11

This is a complete rewrite of the question. Hopefully it is clearer now.

I want to implement in C a function that performs addition of signed ints with wrapping in case of overflow.

I want to target mainly the x86-64 architecture, but of course the more portable the implementation is the better. I'm also concerned mostly about producing decent assembly code through gcc, clang, icc, and whatever is used on Windows.

The goal is twofold:

  1. write correct C code that doesn't fall into the undefined behavior blackhole;
  2. write code that gets compiled to decent machine code.

By decent machine code I mean a single leal or a single addl instruction on machines which natively support the operation.

I'm able to satisfy either of the two requisites, but not both.

Attempt 1

The first implementation that comes to mind is

int add_wrap(int x, int y) {
    return (unsigned) x + (unsigned) y;
}

This seems to work with gcc, clang and icc. However, as far as I know, the C standard doesn't specify the cast from unsigned int to signed int, leaving freedom to the implementations (see also here).

Otherwise, if the new type is signed and the value cannot be represented in it; either the result is implementation-defined or an implementation-defined signal is raised.

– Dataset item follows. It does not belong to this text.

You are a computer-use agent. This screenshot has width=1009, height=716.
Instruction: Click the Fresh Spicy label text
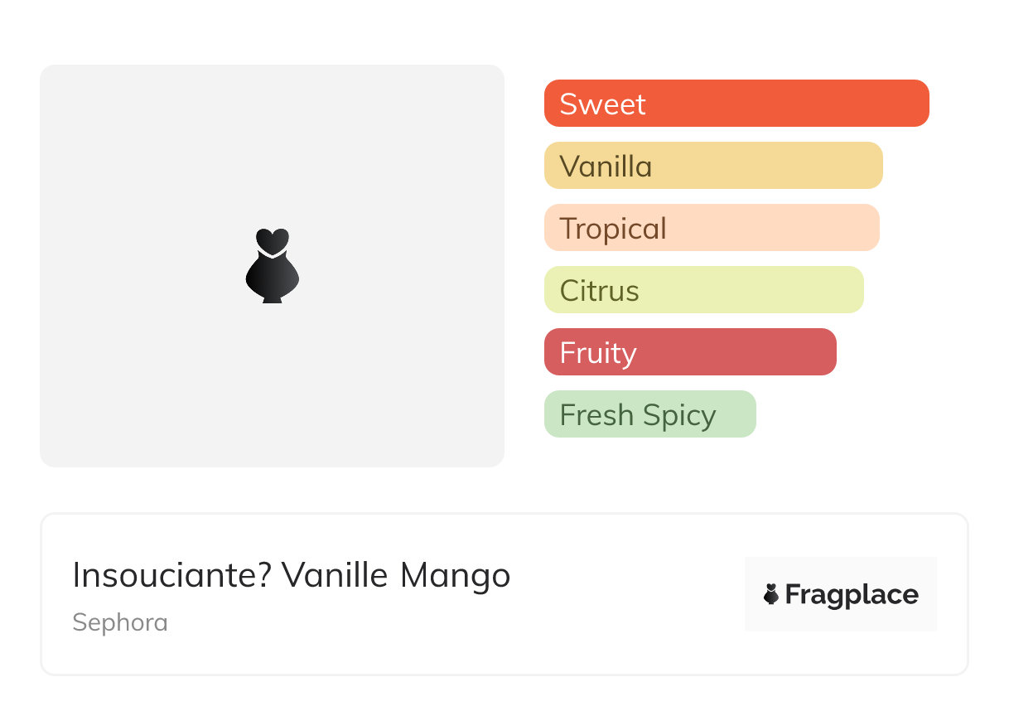638,415
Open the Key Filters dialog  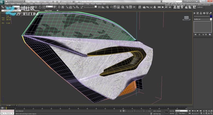[182, 113]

I believe most (all?) major compilers do the expected conversion from unsigned to int, meaning that they take the correct representative modulus 2^N, where N is the number of bits, but it's not mandated by the standard so it cannot be relied upon (stupid C standard hits again). Also, while this is the simplest thing to do on two's complement machines, it is impossible on ones' complement machines, because there is a class which is not representable: 2^(N/2).

Attempt 2

According to the clang docs, one can use __builtin_add_overflow like this

int add_wrap(int x, int y) {
    int res;
    __builtin_add_overflow(x, y, &res);
    return res;
}

and this should do the trick with clang, because the docs clearly say

If possible, the result will be equal to mathematically-correct result and the builtin will return 0. Otherwise, the builtin will return 1 and the result will be equal to the unique value that is equivalent to the mathematically-correct result modulo two raised to the k power, where k is the number of bits in the result type.

The problem is that in the GCC docs they say

These built-in functions promote the first two operands into infinite precision signed type and perform addition on those promoted operands. The result is then cast to the type the third pointer argument points to and stored there.

As far as I know, casting from long int to int is implementation specific, so I don't see any guarantee that this will result in the wrapping behavior.

As you can see [here][godbolt], GCC will also generate the expected code, but I wanted to be sure that this is not by chance ans is indeed part of the specification of __builtin_add_overflow.

icc also seems to produce something reasonable.

This produces decent assembly, but relies on intrinsics, so it's not really standard compliant C.

Attempt 3

Follow the suggestions of those pedantic guys from SEI CERT C Coding Standard.

In their CERT INT32-C recommendation they explain how to check in advance for potential overflow. Here is what comes out following their advice:

#include <limits.h>

int add_wrap(int x, int y) {
    if ((x > 0) && (y > INT_MAX - x))
        return (x + INT_MIN) + (y + INT_MIN);
    else if ((x < 0) && (y < INT_MIN - x))
        return (x - INT_MIN) + (y - INT_MIN);
    else
        return x + y;
}

The code performs the correct checks and compiles to leal with gcc, but not with clang or icc.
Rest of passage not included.